There used to be in France, since the early times of railway, some enameled signs at little crossings in the countryside where my maternal grandparents lived, that showed a man about to be struck by a train while his wife, a baby in her arms, looked in horror from the edge of the crossing. The sign said "Un train peut en cacher un autre!" I had understood this saying applied to the deception going on in the family, and I had trained myself to look for the symmetrical image and became smarter about it. For instance my mother's vehement attacks on the fact that I'm not working were not only to deny that she was interfering with my work, but mostly to deny that she knew about the desperate letters I wrote to Meykuchel. To cast away the accusation of incitation to suicide that her conscience was bothering her with.
But now I have found that the mirror itself is hiding something. The attention is engaged first by the object, then by its reflection, all the better to hide the important fact! So from now on I might as well consider that every word I write is instantly transmitted to the central headquarters in Normandy and the New York branch simultaneously. I might as well start every entry with "Dear Mom, dear Sy". OK. I will. I may have no privacy, but at least I don't have a chip in my brain.
THE SOLUTION OF
THE PURSE-SNATCHING CRIME
After breaking up with my brother and recovering from the let- down by all the organizations that are supposed to help people in a tight spot, I thought again about the strange reaction of Francois when I had told him my story. From the corner of my eye I could see that his tall and slender body was agitated by extreme nervousness, as if he was dying to take a leak maybe, or as if he was walking on hot coals, because he was almost dancing, raising a leg then the other with the foot against the standing leg. He seemed on the point of fainting when I mentioned the getaway car.
When the cops took me in their car to the 24th Precinct after making the arrest, that night in July 86, I didn't see the two guys perps being led into the station, although I made the complaint in the big front room. Actually I never set my eyes on the driver.
Pat Myers, the assistant D.A., made me cut the chase, the glorious episode of the whole story, entirely out of my testimony, so that no mention was made at all of the driver of the getaway car when I testified in front of the grand jury and later at the trial. In fact, only the guy who took my purse was prosecuted. So the Q&A was like this:
Q: And then when you passed each other on the sidewalk, what did he do?

## REQUIRED WORK
1. In the memoir passage about the purse-snatching crime, who had the writer remove the chase from the testimony?
2. Please carry on the memoir passage about the purse-snatching crime, beginning right after its final line.

## GIVEN MATERIAL
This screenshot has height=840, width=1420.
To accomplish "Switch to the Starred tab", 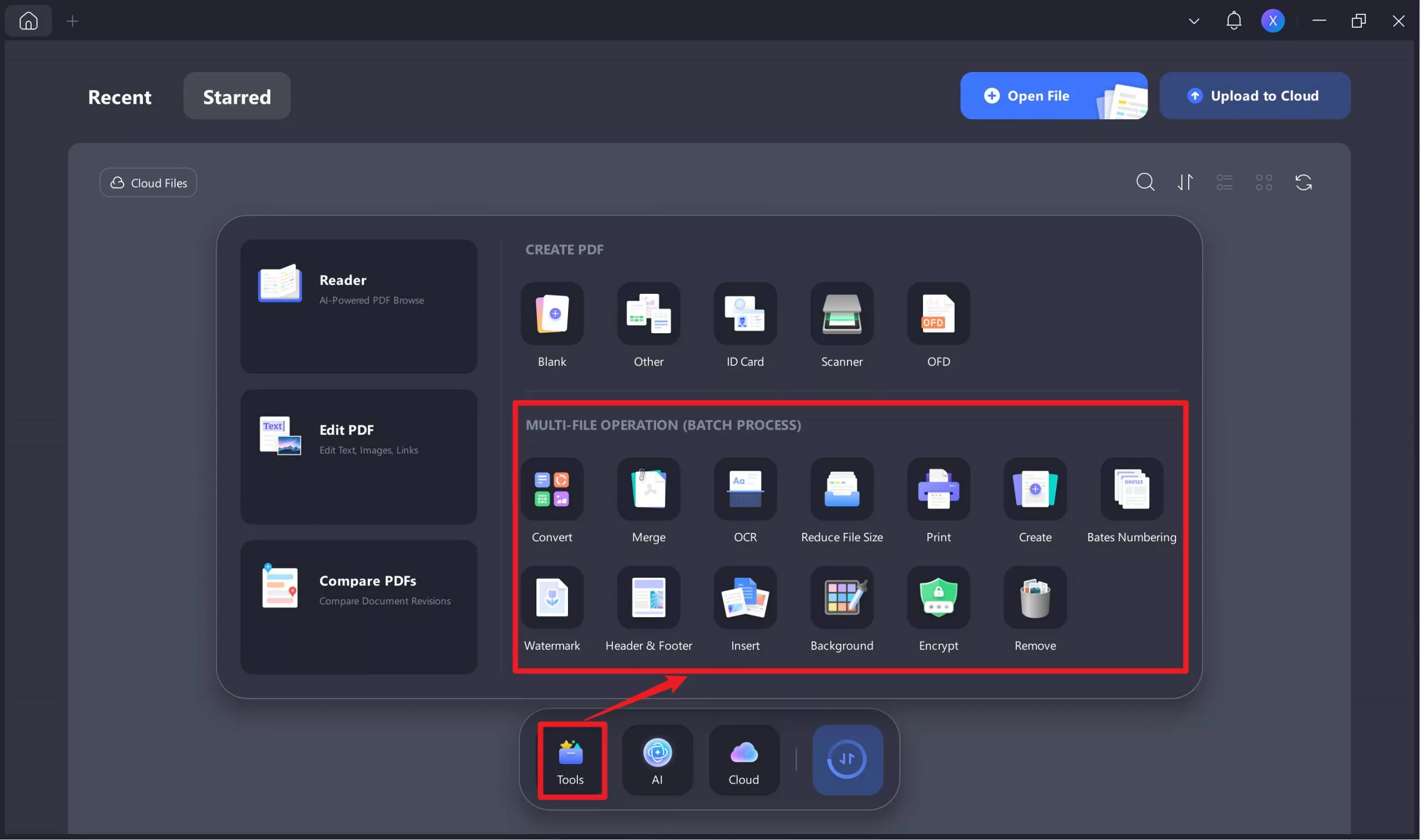I will pos(237,96).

## OUTPUTS BY TASK
1. Pat Myers, the assistant D.A.

2.
A: He jumped toward me and grabbed my purse.
Q: So what did you do?
A: I held to the strap but it broke and the guy ran with it across the street.
Q: And did you ever see your purse again?
A: Yes, the police got it and gave me back what was inside.
More than a year after the incident I received a letter from the D.A., Robert Morgenthau dated September 8, 1987, in the matter of
People v. Eddie Santos
Ind. No 9627/86
Dear Ms Pickart:
On August 21, 1987 defendant Eddie Santos pleaded guilty to the crime of attempted robbery in the second degree. He will be sentenced on December 4, 1987.
Your cooperation was very important to the successful prosecution of this case and I would like to thank you on behalf of this Office and the citizens of the community. etc...
As I was totally ignorant of the judicial system, civil and criminal at the time, I attributed my incomprehension to this ignorance. It was odd that the driver of the getaway car had not been prosecuted, and odd that Eddie Santos had pleaded guilty to only
attemptedrobbery, since he and his accomplice had actually fled with my purse.
DEFINITIONS TAKEN FROM THE PENAL LAW:
- Attempt: Section 110 - Attempt to commit a crime.
A person is guilty of an attempt to commit a crime when, with intent to commit a crime, he engages in conduct which tends to effect the commission of the crime.
- Robbery: Section 160 - Robbery is forcible stealing. (...)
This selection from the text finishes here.